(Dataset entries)
|---|
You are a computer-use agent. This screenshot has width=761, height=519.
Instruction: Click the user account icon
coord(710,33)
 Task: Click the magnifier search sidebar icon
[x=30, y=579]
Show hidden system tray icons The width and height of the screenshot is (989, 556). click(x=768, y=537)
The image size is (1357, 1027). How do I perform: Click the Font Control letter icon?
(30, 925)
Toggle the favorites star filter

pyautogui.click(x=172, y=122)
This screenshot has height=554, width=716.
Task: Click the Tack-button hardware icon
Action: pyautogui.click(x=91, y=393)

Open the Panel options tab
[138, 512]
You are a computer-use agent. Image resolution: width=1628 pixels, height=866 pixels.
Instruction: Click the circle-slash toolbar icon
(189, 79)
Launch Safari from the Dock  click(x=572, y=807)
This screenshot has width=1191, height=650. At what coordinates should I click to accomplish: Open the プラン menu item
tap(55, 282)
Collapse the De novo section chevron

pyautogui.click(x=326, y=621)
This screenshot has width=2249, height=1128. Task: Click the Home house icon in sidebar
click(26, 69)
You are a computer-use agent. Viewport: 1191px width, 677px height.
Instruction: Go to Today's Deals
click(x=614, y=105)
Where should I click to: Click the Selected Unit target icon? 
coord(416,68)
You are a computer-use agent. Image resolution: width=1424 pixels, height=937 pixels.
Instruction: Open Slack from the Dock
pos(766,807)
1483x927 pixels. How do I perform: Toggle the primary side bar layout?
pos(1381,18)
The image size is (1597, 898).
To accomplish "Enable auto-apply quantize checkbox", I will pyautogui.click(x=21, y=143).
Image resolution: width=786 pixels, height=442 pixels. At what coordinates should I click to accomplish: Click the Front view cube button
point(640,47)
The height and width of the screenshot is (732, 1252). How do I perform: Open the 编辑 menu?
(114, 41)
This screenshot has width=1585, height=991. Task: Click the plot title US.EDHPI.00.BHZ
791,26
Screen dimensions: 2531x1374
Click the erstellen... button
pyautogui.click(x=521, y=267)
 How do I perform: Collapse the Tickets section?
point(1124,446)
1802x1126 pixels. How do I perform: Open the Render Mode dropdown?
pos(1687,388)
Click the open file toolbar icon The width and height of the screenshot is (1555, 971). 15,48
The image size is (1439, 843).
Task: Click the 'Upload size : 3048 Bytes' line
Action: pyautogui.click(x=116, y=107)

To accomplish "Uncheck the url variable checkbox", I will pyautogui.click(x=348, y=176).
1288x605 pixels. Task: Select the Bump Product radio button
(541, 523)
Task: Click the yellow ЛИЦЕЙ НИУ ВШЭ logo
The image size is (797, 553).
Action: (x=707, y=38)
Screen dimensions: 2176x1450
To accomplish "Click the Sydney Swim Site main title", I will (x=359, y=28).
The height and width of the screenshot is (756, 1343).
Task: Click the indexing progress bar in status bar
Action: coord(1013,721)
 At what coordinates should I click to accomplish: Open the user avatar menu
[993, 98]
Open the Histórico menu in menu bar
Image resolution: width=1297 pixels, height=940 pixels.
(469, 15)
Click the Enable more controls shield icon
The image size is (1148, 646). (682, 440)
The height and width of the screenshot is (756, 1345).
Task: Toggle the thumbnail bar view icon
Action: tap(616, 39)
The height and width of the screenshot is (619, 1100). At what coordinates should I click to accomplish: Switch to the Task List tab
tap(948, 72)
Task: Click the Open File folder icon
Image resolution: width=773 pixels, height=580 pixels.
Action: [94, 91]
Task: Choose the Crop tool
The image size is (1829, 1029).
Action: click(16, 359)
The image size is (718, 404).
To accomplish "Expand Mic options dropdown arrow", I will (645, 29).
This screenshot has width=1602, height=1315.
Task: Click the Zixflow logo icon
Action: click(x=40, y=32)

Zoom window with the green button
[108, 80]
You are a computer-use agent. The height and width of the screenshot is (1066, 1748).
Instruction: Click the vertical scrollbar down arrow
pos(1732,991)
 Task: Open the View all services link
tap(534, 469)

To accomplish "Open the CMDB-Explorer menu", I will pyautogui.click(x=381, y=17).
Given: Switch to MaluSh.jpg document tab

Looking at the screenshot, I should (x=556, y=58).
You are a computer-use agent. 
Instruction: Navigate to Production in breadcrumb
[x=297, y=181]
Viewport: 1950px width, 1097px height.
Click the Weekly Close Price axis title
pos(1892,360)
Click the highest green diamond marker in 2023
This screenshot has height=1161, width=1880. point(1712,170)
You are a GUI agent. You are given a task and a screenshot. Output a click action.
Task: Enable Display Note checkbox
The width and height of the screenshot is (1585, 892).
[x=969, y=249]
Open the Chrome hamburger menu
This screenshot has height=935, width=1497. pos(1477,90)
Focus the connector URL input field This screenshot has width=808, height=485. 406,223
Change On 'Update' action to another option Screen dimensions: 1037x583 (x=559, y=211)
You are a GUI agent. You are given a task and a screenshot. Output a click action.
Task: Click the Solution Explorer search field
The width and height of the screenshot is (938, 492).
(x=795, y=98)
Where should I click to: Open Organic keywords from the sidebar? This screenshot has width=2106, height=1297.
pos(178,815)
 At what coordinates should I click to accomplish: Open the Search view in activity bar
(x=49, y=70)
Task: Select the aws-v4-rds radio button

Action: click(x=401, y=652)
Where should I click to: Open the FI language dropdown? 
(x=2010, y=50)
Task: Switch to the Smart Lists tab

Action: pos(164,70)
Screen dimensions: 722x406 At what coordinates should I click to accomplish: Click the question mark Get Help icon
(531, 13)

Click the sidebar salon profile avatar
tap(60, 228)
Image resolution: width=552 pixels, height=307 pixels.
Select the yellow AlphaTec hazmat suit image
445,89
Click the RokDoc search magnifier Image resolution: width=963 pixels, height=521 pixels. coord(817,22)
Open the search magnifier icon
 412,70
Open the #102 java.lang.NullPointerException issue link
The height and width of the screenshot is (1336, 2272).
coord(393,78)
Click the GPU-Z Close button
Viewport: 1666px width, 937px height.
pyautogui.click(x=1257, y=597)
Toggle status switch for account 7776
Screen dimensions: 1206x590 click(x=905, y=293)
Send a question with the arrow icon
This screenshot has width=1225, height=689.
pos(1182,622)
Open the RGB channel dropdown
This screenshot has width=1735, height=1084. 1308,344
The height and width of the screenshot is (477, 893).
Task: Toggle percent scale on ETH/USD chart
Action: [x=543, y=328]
|---|
#### Work instruction
Write each record above out again exactly as it reads.

#### Finished task
You are a computer-use agent. This screenshot has width=761, height=519.
Instruction: Click the user account icon
coord(710,33)
 Task: Click the magnifier search sidebar icon
[x=30, y=579]
Show hidden system tray icons The width and height of the screenshot is (989, 556). click(x=768, y=537)
The image size is (1357, 1027). How do I perform: Click the Font Control letter icon?
(30, 925)
Toggle the favorites star filter

pyautogui.click(x=172, y=122)
This screenshot has height=554, width=716.
Task: Click the Tack-button hardware icon
Action: pyautogui.click(x=91, y=393)

Open the Panel options tab
[138, 512]
You are a computer-use agent. Image resolution: width=1628 pixels, height=866 pixels.
Instruction: Click the circle-slash toolbar icon
(189, 79)
Launch Safari from the Dock  click(x=572, y=807)
This screenshot has width=1191, height=650. At what coordinates should I click to accomplish: Open the プラン menu item
tap(55, 282)
Collapse the De novo section chevron

pyautogui.click(x=326, y=621)
This screenshot has width=2249, height=1128. Task: Click the Home house icon in sidebar
click(26, 69)
You are a computer-use agent. Viewport: 1191px width, 677px height.
Instruction: Go to Today's Deals
click(x=614, y=105)
Where should I click to: Click the Selected Unit target icon? 
coord(416,68)
You are a computer-use agent. Image resolution: width=1424 pixels, height=937 pixels.
Instruction: Open Slack from the Dock
pos(766,807)
1483x927 pixels. How do I perform: Toggle the primary side bar layout?
pos(1381,18)
The image size is (1597, 898).
To accomplish "Enable auto-apply quantize checkbox", I will pyautogui.click(x=21, y=143).
Image resolution: width=786 pixels, height=442 pixels. At what coordinates should I click to accomplish: Click the Front view cube button
point(640,47)
The height and width of the screenshot is (732, 1252). How do I perform: Open the 编辑 menu?
(114, 41)
This screenshot has width=1585, height=991. Task: Click the plot title US.EDHPI.00.BHZ
791,26
Screen dimensions: 2531x1374
Click the erstellen... button
pyautogui.click(x=521, y=267)
 How do I perform: Collapse the Tickets section?
point(1124,446)
1802x1126 pixels. How do I perform: Open the Render Mode dropdown?
pos(1687,388)
Click the open file toolbar icon The width and height of the screenshot is (1555, 971). 15,48
The image size is (1439, 843).
Task: Click the 'Upload size : 3048 Bytes' line
Action: pyautogui.click(x=116, y=107)

To accomplish "Uncheck the url variable checkbox", I will pyautogui.click(x=348, y=176).
1288x605 pixels. Task: Select the Bump Product radio button
(541, 523)
Task: Click the yellow ЛИЦЕЙ НИУ ВШЭ logo
The image size is (797, 553).
Action: (x=707, y=38)
Screen dimensions: 2176x1450
To accomplish "Click the Sydney Swim Site main title", I will (x=359, y=28).
The height and width of the screenshot is (756, 1343).
Task: Click the indexing progress bar in status bar
Action: coord(1013,721)
 At what coordinates should I click to accomplish: Open the user avatar menu
[993, 98]
Open the Histórico menu in menu bar
Image resolution: width=1297 pixels, height=940 pixels.
(469, 15)
Click the Enable more controls shield icon
The image size is (1148, 646). (682, 440)
The height and width of the screenshot is (756, 1345).
Task: Toggle the thumbnail bar view icon
Action: tap(616, 39)
The height and width of the screenshot is (619, 1100). At what coordinates should I click to accomplish: Switch to the Task List tab
tap(948, 72)
Task: Click the Open File folder icon
Image resolution: width=773 pixels, height=580 pixels.
Action: [94, 91]
Task: Choose the Crop tool
The image size is (1829, 1029).
Action: click(16, 359)
The image size is (718, 404).
To accomplish "Expand Mic options dropdown arrow", I will (645, 29).
This screenshot has width=1602, height=1315.
Task: Click the Zixflow logo icon
Action: click(x=40, y=32)

Zoom window with the green button
[108, 80]
You are a computer-use agent. The height and width of the screenshot is (1066, 1748).
Instruction: Click the vertical scrollbar down arrow
pos(1732,991)
 Task: Open the View all services link
tap(534, 469)

To accomplish "Open the CMDB-Explorer menu", I will pyautogui.click(x=381, y=17).
Given: Switch to MaluSh.jpg document tab

Looking at the screenshot, I should (x=556, y=58).
You are a computer-use agent. 
Instruction: Navigate to Production in breadcrumb
[x=297, y=181]
Viewport: 1950px width, 1097px height.
Click the Weekly Close Price axis title
pos(1892,360)
Click the highest green diamond marker in 2023
This screenshot has height=1161, width=1880. point(1712,170)
You are a GUI agent. You are given a task and a screenshot. Output a click action.
Task: Enable Display Note checkbox
The width and height of the screenshot is (1585, 892).
[x=969, y=249]
Open the Chrome hamburger menu
This screenshot has height=935, width=1497. pos(1477,90)
Focus the connector URL input field This screenshot has width=808, height=485. 406,223
Change On 'Update' action to another option Screen dimensions: 1037x583 (x=559, y=211)
You are a GUI agent. You are given a task and a screenshot. Output a click action.
Task: Click the Solution Explorer search field
The width and height of the screenshot is (938, 492).
(x=795, y=98)
Where should I click to: Open Organic keywords from the sidebar? This screenshot has width=2106, height=1297.
pos(178,815)
 At what coordinates should I click to accomplish: Open the Search view in activity bar
(x=49, y=70)
Task: Select the aws-v4-rds radio button

Action: click(x=401, y=652)
Where should I click to: Open the FI language dropdown? 
(x=2010, y=50)
Task: Switch to the Smart Lists tab

Action: pos(164,70)
Screen dimensions: 722x406 At what coordinates should I click to accomplish: Click the question mark Get Help icon
(531, 13)

Click the sidebar salon profile avatar
tap(60, 228)
Image resolution: width=552 pixels, height=307 pixels.
Select the yellow AlphaTec hazmat suit image
445,89
Click the RokDoc search magnifier Image resolution: width=963 pixels, height=521 pixels. coord(817,22)
Open the search magnifier icon
 412,70
Open the #102 java.lang.NullPointerException issue link
The height and width of the screenshot is (1336, 2272).
coord(393,78)
Click the GPU-Z Close button
Viewport: 1666px width, 937px height.
pyautogui.click(x=1257, y=597)
Toggle status switch for account 7776
Screen dimensions: 1206x590 click(x=905, y=293)
Send a question with the arrow icon
This screenshot has width=1225, height=689.
pos(1182,622)
Open the RGB channel dropdown
This screenshot has width=1735, height=1084. 1308,344
The height and width of the screenshot is (477, 893).
Task: Toggle percent scale on ETH/USD chart
Action: [x=543, y=328]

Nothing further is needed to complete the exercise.